** Work instructions **
Return every line of the records that includes the string "agent".

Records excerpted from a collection
BEGIN
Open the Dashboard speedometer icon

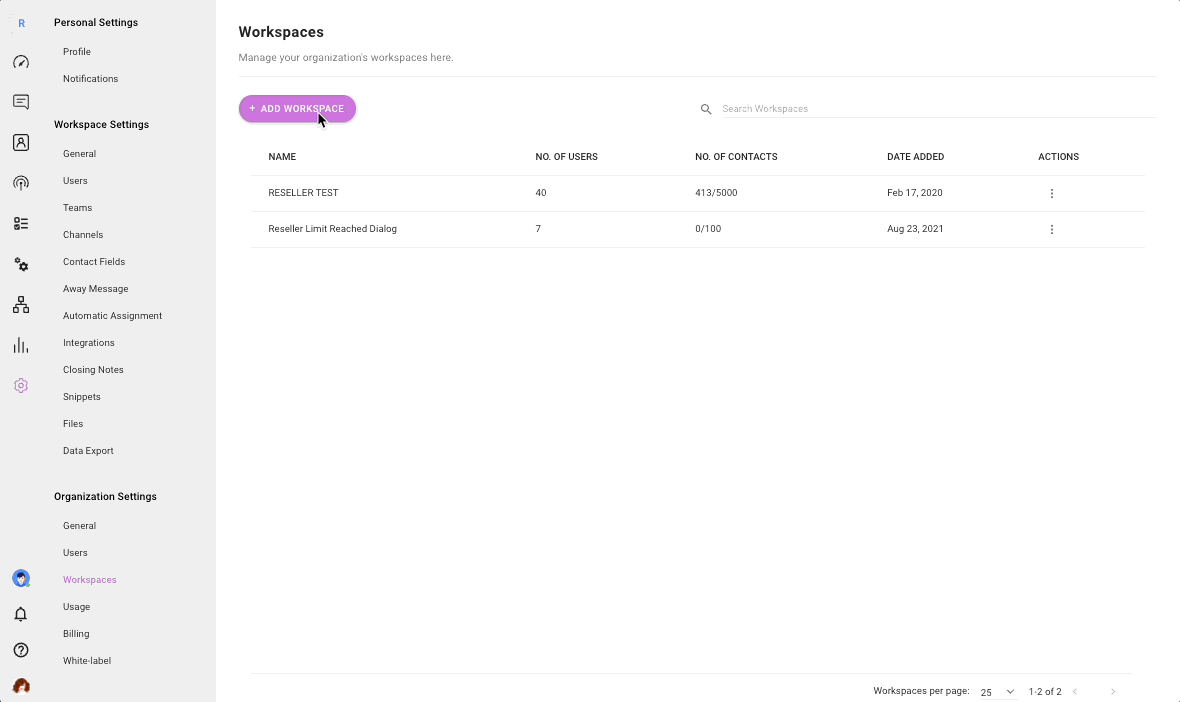pyautogui.click(x=21, y=62)
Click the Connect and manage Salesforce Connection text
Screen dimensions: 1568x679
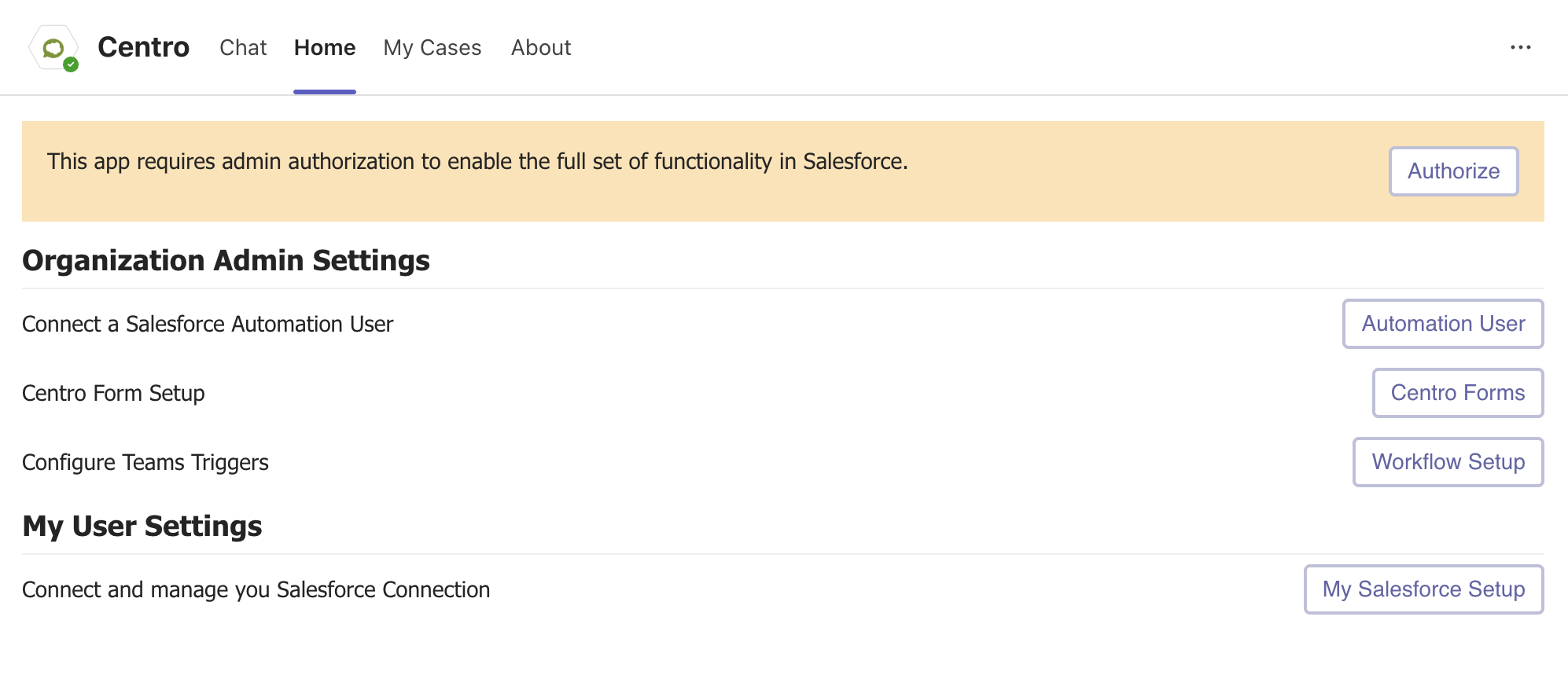pyautogui.click(x=256, y=589)
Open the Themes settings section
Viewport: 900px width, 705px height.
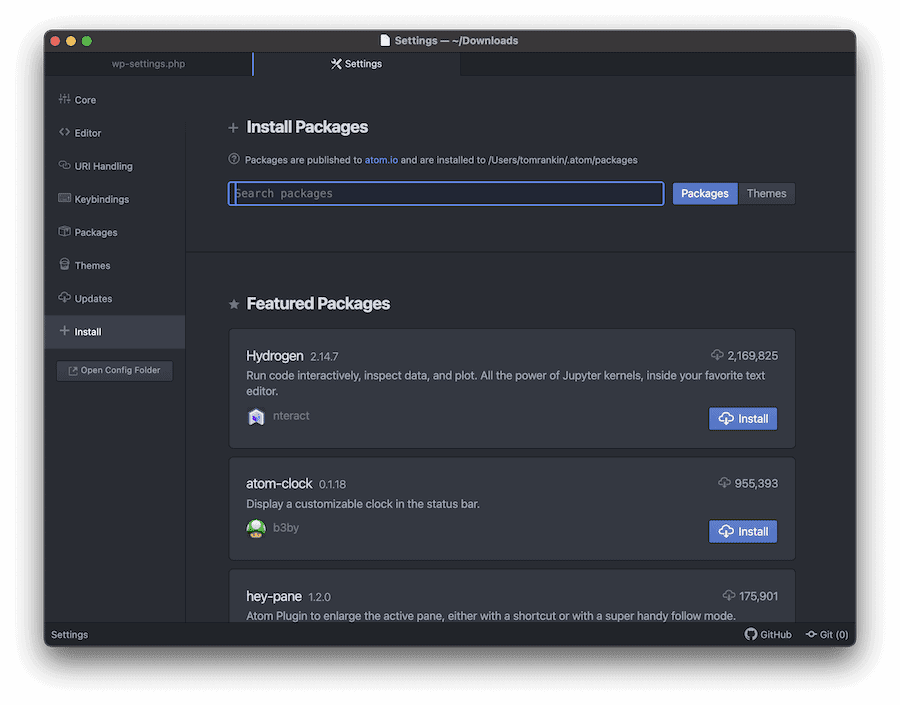pos(92,264)
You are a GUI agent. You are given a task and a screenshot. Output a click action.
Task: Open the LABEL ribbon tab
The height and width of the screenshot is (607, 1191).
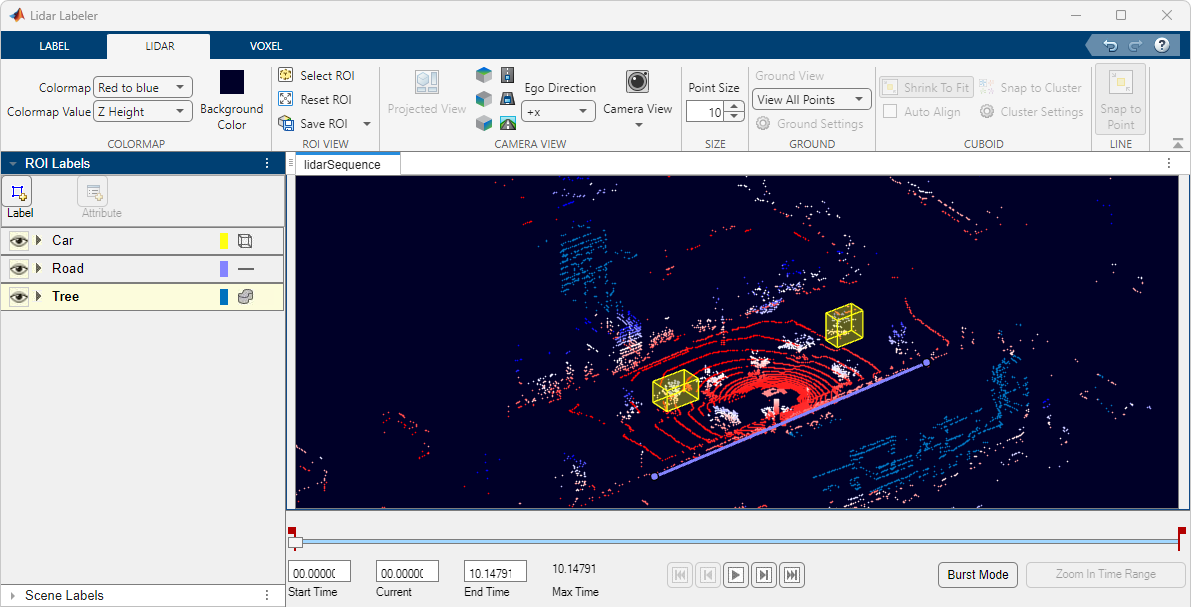pyautogui.click(x=54, y=45)
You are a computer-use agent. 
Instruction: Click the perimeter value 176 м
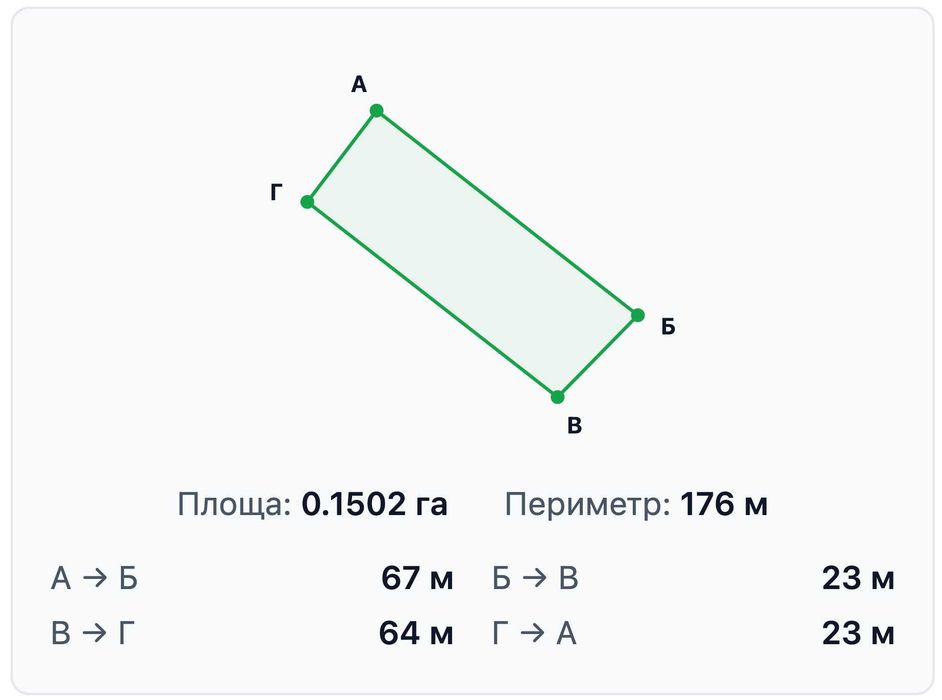(x=724, y=504)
END
** Expected output **
You are a GUI agent. You are given a task and a screenshot. Output a click action.
You are a computer-use agent. 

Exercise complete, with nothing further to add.